### [WHAT TO DO]
Using the records below, copy exactly the part that opens with the line holding "1way (87, 2516)" and closes with the line holding "[Pinterest] (622, 1156)", minus the pictures.

### [AVAILABLE RECORDS]
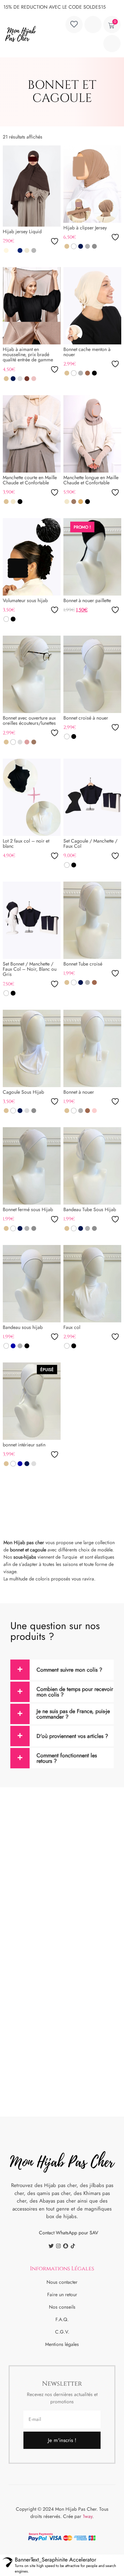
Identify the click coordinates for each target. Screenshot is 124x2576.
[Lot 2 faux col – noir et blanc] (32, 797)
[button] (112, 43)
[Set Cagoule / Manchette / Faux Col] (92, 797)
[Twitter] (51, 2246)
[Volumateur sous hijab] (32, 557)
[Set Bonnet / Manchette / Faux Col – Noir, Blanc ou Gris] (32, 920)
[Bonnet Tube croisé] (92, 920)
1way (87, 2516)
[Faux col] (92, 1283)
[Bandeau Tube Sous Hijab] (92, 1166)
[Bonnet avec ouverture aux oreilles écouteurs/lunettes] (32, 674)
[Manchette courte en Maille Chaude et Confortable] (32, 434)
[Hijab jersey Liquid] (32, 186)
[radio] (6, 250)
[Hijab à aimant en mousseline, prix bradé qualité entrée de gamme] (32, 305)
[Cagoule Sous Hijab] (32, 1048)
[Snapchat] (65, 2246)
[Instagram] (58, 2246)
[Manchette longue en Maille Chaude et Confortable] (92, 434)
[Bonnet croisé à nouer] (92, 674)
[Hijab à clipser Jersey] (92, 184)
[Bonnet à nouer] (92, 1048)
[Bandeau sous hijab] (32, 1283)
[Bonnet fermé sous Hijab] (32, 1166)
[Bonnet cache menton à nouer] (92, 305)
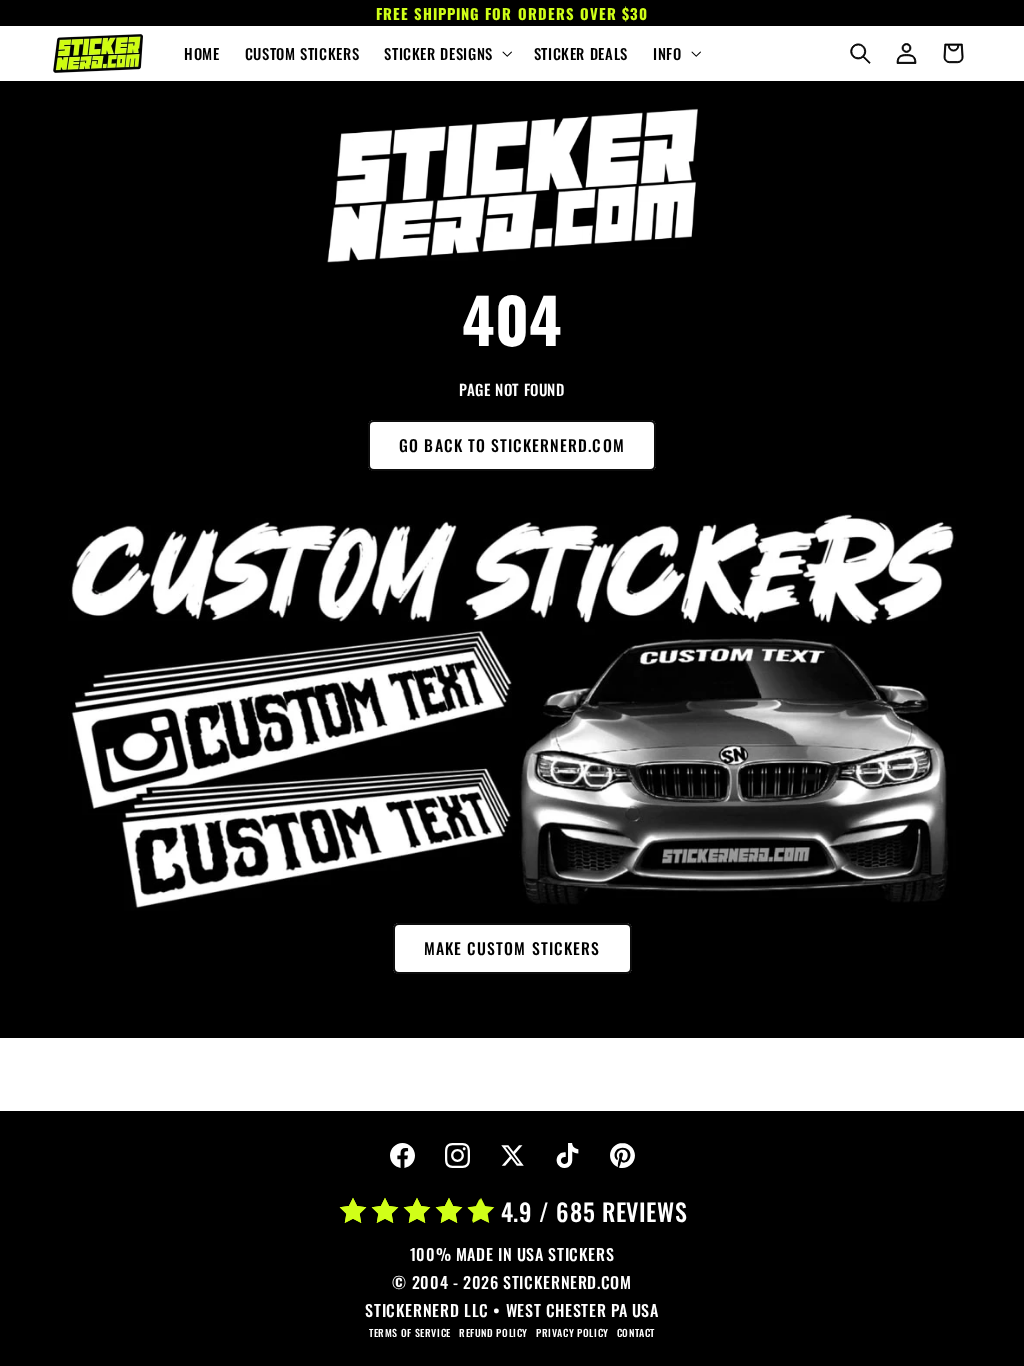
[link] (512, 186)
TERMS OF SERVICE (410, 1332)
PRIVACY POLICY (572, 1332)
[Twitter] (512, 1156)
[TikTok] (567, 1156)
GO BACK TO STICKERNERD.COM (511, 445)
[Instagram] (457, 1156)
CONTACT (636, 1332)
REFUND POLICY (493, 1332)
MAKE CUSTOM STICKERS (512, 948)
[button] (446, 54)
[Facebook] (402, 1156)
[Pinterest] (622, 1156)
--
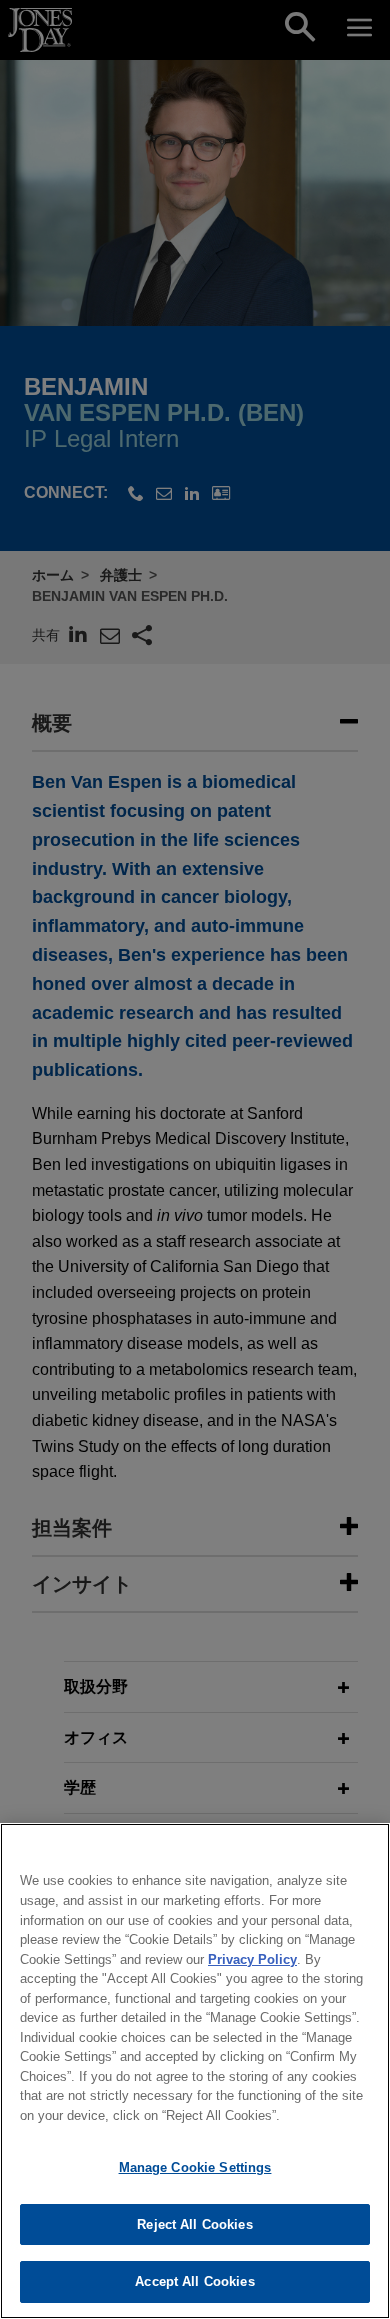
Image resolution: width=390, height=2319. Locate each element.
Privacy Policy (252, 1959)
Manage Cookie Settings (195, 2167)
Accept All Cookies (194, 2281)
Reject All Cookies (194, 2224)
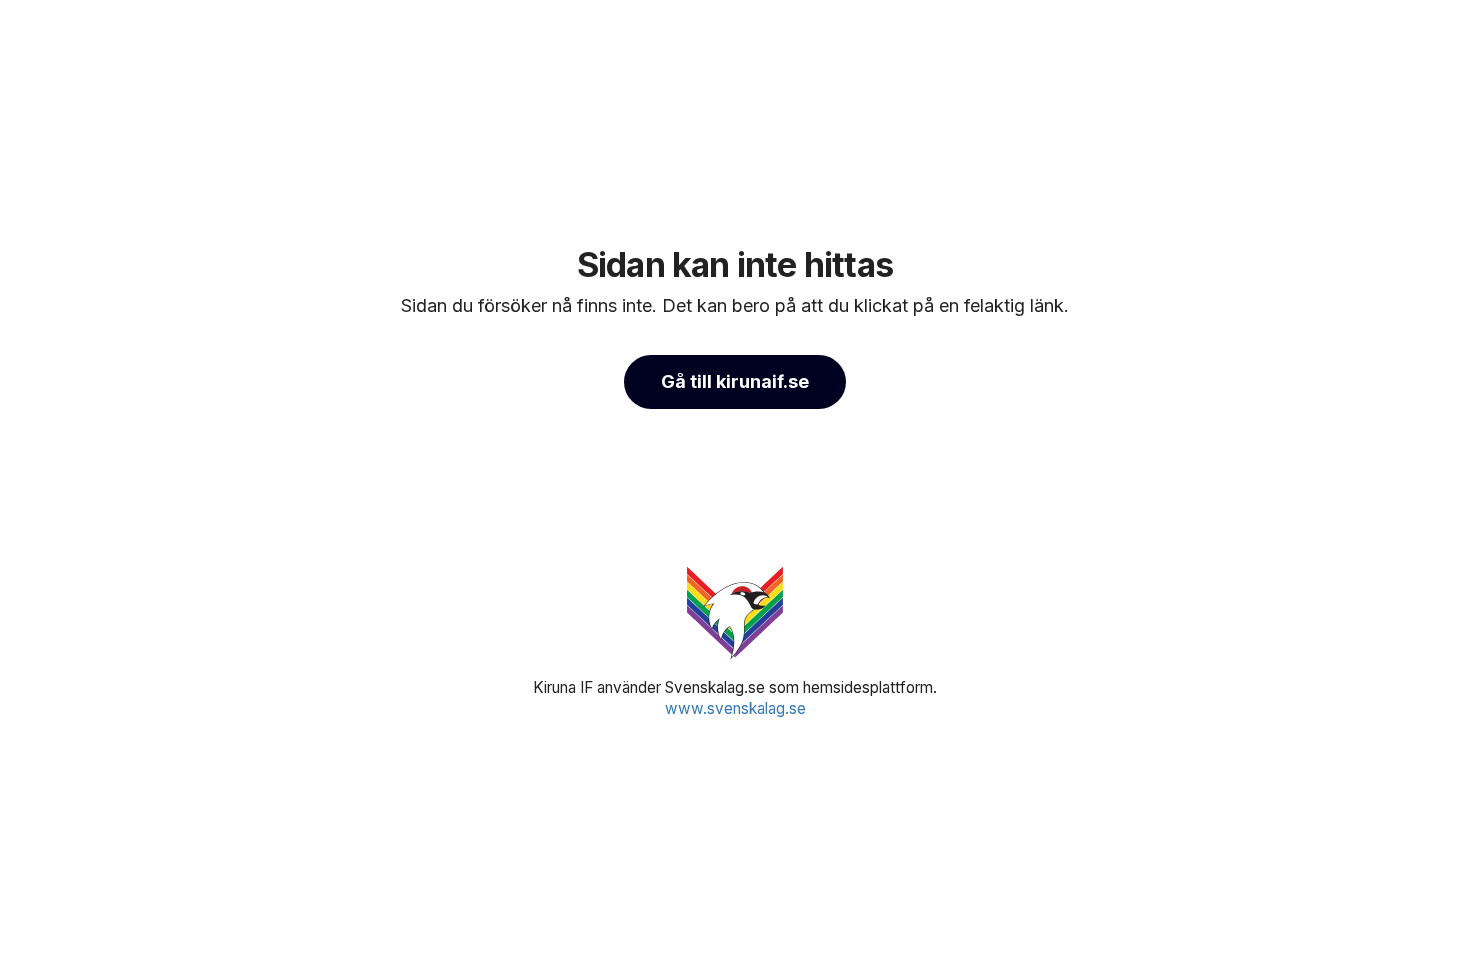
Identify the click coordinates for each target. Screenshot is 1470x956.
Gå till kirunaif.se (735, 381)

### [RESULT OF THE EXERCISE]
1way (87, 2516)
[Faux col] (92, 1283)
[Bandeau Tube Sous Hijab] (92, 1166)
[Bonnet avec ouverture aux oreilles écouteurs/lunettes] (32, 674)
[Manchette courte en Maille Chaude et Confortable] (32, 434)
[Hijab jersey Liquid] (32, 186)
[radio] (6, 250)
[Hijab à aimant en mousseline, prix bradé qualité entrée de gamme] (32, 305)
[Cagoule Sous Hijab] (32, 1048)
[Snapchat] (65, 2246)
[Instagram] (58, 2246)
[Manchette longue en Maille Chaude et Confortable] (92, 434)
[Bonnet croisé à nouer] (92, 674)
[Hijab à clipser Jersey] (92, 184)
[Bonnet à nouer] (92, 1048)
[Bandeau sous hijab] (32, 1283)
[Bonnet fermé sous Hijab] (32, 1166)
[Bonnet cache menton à nouer] (92, 305)
[link] (512, 186)
TERMS OF SERVICE (410, 1332)
PRIVACY POLICY (572, 1332)
[Twitter] (512, 1156)
[TikTok] (567, 1156)
GO BACK TO STICKERNERD.COM (511, 445)
[Instagram] (457, 1156)
CONTACT (636, 1332)
REFUND POLICY (493, 1332)
MAKE CUSTOM STICKERS (512, 948)
[button] (446, 54)
[Facebook] (402, 1156)
[Pinterest] (622, 1156)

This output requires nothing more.